El mundo

El Santo Padre presidió una vigilia de oración en Madrid de la que participaron 500.000 personas

León XIV pidió ayer a los jóvenes en Madrid que sean la chispa de la humanidad nueva ante "el vacío de la indiferencia y del conformismo, ante la violencia de la guerra y de la mentira", durante la vigilia en la plaza de Lima de Madrid, en el acto con el que cerró su primer día de visita a España.

"La misión que os confío es precisamente esta: que seáis humanos. Sí, ¡sed humanos!: hombres y mujeres de carne y hueso. No apariencias, sino rostros fiables", les dijo tras invitarlos a buscar la verdad que permanece frente a las "mentiras" que se encuentran en las redes y a "dar una nueva dirección a la sociedad".

A los jóvenes también les pidió que sean "personas que buscan la justicia porque tienen hambre de ella, como del pan de cada día". "Personas que desean una vida honesta y recta, porque gustosamente hacen a los demás lo que querrían que los demás hicieran con ellas. Sed humanos como lo es Cristo", añadió el Pontífice.

También los instó a que sean "misioneros del Evangelio ante las pobrezas materiales y espirituales de nuestro tiempo, sabiendo bien que nuestra fe es un estilo de vida que se cumple en la caridad". Y exclamó: "Vosotros podéis cambiar la historia, hacedlo con el amor".

Papamóvil

El Papa llegó en papamóvil a la plaza de Lima, de Madrid, tras un baño de masas entre los más de 500.000 jóvenes que llenaban la zona adyacente al estadio Santiago Bernabéu.

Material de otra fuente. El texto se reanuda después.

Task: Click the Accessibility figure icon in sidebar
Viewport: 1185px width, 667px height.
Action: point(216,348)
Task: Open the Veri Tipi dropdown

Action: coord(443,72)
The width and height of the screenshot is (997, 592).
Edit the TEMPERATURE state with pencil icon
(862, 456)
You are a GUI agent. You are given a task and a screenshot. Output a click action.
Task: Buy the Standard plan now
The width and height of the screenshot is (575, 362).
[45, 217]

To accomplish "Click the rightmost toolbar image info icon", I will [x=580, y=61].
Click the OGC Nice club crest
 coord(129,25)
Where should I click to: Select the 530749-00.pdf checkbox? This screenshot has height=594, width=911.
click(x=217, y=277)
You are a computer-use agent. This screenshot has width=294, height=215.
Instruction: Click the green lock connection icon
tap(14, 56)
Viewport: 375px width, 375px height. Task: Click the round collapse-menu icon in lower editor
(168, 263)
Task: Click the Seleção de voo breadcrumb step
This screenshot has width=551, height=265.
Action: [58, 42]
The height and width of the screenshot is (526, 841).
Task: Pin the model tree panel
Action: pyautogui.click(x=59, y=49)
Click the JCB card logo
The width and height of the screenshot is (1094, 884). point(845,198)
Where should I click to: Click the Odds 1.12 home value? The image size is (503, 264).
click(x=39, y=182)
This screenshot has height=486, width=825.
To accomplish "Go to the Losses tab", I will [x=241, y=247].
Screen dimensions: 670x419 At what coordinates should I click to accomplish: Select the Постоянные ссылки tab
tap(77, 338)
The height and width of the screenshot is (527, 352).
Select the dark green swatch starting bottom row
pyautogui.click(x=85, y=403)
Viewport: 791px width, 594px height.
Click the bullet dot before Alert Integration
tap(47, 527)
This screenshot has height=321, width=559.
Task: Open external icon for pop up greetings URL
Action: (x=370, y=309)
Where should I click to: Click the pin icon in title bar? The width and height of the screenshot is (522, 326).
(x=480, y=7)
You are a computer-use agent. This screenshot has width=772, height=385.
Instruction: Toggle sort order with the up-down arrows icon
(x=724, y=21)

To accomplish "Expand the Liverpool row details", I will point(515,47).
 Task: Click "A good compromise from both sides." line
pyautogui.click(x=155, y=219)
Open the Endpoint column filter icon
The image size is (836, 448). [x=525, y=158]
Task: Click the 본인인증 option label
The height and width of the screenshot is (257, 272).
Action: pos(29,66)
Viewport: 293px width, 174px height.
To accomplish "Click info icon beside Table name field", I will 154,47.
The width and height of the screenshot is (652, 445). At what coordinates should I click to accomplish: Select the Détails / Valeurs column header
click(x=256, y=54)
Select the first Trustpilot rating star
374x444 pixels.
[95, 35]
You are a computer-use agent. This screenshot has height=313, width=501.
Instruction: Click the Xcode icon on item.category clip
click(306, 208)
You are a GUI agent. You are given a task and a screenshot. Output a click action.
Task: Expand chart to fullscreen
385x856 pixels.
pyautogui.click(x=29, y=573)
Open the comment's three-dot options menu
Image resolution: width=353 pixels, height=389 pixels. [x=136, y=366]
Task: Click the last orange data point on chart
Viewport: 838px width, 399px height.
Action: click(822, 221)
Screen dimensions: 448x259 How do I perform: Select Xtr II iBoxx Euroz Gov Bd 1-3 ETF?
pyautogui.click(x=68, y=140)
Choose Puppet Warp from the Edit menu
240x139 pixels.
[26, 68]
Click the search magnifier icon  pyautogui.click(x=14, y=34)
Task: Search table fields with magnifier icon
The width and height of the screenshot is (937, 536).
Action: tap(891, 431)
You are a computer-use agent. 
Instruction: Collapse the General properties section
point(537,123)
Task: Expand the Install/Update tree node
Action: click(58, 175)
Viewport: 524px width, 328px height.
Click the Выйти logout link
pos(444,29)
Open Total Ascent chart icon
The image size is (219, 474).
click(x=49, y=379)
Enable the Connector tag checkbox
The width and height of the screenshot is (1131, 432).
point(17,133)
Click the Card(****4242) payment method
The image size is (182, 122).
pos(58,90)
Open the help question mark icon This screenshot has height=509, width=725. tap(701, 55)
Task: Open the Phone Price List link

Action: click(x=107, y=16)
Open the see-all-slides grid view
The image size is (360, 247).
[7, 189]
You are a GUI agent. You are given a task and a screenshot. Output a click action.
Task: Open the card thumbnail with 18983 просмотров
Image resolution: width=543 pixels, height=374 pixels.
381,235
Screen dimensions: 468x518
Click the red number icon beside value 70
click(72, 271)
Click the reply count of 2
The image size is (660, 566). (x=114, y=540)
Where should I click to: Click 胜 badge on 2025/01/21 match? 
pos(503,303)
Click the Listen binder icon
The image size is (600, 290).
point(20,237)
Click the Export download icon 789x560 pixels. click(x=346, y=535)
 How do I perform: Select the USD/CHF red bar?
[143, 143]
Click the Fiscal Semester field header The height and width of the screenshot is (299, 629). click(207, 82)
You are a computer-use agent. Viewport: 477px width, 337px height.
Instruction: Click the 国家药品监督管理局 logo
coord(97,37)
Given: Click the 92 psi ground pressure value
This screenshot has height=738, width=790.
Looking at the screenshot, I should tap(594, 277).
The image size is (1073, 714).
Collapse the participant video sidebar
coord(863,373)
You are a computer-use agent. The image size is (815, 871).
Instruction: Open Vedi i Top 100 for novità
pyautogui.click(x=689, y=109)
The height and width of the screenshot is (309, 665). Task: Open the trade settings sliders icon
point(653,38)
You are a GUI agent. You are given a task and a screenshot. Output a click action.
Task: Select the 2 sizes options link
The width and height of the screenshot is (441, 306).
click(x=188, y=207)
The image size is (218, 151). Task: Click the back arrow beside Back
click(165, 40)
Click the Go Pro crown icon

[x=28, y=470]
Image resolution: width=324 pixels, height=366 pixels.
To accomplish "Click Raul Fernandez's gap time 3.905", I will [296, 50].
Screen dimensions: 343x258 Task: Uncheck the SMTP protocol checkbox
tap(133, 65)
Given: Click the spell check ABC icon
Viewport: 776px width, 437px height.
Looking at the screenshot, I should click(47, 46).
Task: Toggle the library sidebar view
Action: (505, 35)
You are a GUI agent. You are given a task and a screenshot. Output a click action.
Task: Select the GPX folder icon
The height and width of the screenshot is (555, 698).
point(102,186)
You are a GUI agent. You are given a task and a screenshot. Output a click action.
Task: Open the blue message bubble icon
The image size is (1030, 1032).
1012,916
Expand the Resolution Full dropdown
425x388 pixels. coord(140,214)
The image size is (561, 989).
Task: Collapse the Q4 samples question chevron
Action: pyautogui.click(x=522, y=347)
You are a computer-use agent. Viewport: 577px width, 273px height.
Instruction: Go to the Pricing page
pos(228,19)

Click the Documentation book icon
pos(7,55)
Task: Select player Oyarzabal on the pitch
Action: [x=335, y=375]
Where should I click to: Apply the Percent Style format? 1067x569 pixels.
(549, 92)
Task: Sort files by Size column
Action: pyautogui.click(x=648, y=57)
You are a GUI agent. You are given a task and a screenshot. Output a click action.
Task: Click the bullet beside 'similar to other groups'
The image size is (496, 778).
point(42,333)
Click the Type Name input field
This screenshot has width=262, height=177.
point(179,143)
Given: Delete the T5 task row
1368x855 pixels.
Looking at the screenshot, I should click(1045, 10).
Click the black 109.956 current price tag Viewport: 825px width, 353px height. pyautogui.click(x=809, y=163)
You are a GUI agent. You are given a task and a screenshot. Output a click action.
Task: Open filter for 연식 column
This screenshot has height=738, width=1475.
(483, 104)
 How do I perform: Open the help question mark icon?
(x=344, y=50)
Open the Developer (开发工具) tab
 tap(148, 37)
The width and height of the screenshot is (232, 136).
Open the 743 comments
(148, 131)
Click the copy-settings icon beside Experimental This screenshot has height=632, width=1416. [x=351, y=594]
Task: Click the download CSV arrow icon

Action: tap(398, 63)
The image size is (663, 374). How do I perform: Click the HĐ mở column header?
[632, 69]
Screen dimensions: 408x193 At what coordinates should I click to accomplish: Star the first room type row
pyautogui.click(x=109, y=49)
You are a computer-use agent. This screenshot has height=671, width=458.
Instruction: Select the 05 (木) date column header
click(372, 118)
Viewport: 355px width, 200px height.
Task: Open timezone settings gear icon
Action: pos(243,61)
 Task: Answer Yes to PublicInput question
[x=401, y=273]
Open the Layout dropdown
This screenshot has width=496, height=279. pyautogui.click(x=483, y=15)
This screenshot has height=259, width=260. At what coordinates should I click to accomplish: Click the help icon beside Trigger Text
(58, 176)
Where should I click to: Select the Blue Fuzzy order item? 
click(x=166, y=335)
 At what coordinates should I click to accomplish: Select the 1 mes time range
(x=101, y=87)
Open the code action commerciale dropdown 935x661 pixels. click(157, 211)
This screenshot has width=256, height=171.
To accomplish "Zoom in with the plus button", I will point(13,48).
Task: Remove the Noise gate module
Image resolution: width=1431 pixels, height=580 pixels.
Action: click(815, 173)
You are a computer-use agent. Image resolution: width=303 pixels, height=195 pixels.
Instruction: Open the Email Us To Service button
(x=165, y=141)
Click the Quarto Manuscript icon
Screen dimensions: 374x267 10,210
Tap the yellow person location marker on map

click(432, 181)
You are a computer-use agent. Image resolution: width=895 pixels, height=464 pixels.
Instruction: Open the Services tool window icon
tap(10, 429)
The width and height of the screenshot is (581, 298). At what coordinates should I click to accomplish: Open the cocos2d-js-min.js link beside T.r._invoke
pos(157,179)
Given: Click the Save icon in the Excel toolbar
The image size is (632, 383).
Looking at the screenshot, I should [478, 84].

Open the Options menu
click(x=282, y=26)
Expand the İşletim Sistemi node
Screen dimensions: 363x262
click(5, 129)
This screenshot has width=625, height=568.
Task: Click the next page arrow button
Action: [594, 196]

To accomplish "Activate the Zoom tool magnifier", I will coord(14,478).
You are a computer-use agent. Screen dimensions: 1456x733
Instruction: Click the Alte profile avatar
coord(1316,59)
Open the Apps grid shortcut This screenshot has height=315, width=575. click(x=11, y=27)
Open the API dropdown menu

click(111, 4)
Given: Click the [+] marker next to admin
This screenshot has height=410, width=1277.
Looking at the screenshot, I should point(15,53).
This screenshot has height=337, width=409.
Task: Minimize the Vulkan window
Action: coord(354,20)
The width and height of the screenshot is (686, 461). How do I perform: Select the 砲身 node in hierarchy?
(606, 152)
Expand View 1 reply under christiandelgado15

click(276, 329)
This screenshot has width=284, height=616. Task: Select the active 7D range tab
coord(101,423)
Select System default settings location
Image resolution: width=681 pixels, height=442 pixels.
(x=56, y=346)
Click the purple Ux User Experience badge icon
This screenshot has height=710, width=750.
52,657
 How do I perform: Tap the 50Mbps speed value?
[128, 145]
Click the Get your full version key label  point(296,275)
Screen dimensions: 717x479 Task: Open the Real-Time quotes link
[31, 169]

Después subió al palco preparado para el acto, acompañado por 30 chicos y chicas, y se sentó rodeado de ellos en una esquina del escenario.

Entonces asistió a una representación del musical Godspell, del actor español Antonio Banderas, antes de comenzar el diálogo con los jóvenes. "Gracias por compartir la fe con todo Madrid y toda España", exclamó antes de responder a sus preguntas.

Los jóvenes, entre ellos una peruana, le preguntaron cuáles son los santos que le han marcado en su vida. El Papa citó a Juan Crisóstomo, al español Tomás de Villanueva —un agustino que fue llamado a convertirse en pastor— y a Toribio de Mogrovejo, también español.

Y sobre sus años como misionero en el Perú, recordó "sobre todo el testimonio de fe de la gente, marcada por muchas dificultades, pero llena de esperanza".

León XIV también se refirió a la importancia del silencio: "Al liberarnos del estruendo de mil voces, reconocemos que algunas engañan nuestros deseos, otras nos compran sin alimentarnos, otras hablan por interés —subrayó—. En el silencio comprendemos que las ideologías pasan, mientras la verdad permanece".

Luego agregó: "Buscad la verdad, porque muchas cosas en las redes nos engañan y nos cuentan mentiras, y Dios es verdad".

En respuesta a Fernando, un joven recién casado, Su Santidad exhortó a los jóvenes "a que no tengan miedo de casarse y de formar una familia".

Ante los cerca de 500.000 jóvenes que se congregaron durante horas en torno al escenario de la plaza de Lima, el Papa les recordó: "Estáis llamados a dar una nueva dirección a la sociedad, convirtiéndoos en protagonistas del cambio a partir de vuestros vínculos cotidianos, aquello que vivís en la familia, en la universidad y en el trabajo".

Fue una larga espera, tranquila y sin incidentes, vigilada sin problema alguno por la Policía y con una carpa de los servicios de atención sanitaria instalada a mitad del recorrido, a la que no pararon de llegar personas afectadas por el calor, aunque ninguna grave.

Equipos de voluntarios se encargaban de ordenar cada sector adjudicado por parroquia, colegio o universidad, y de facilitar agua a quienes lo necesitaran.

Por todas partes se veían banderas de España, rosarios y el lema de la visita, "Alza tu mirada", estampado en las camisetas de colores que vestía la mayoría de los asistentes, junto con el nombre del Papa y la imagen de un león.

León XIV se despidió de los jóvenes entre gritos de "¡Viva el Papa!" y con un espectáculo de fuegos artificiales tras abandonar el escenario al ritmo del himno del viaje.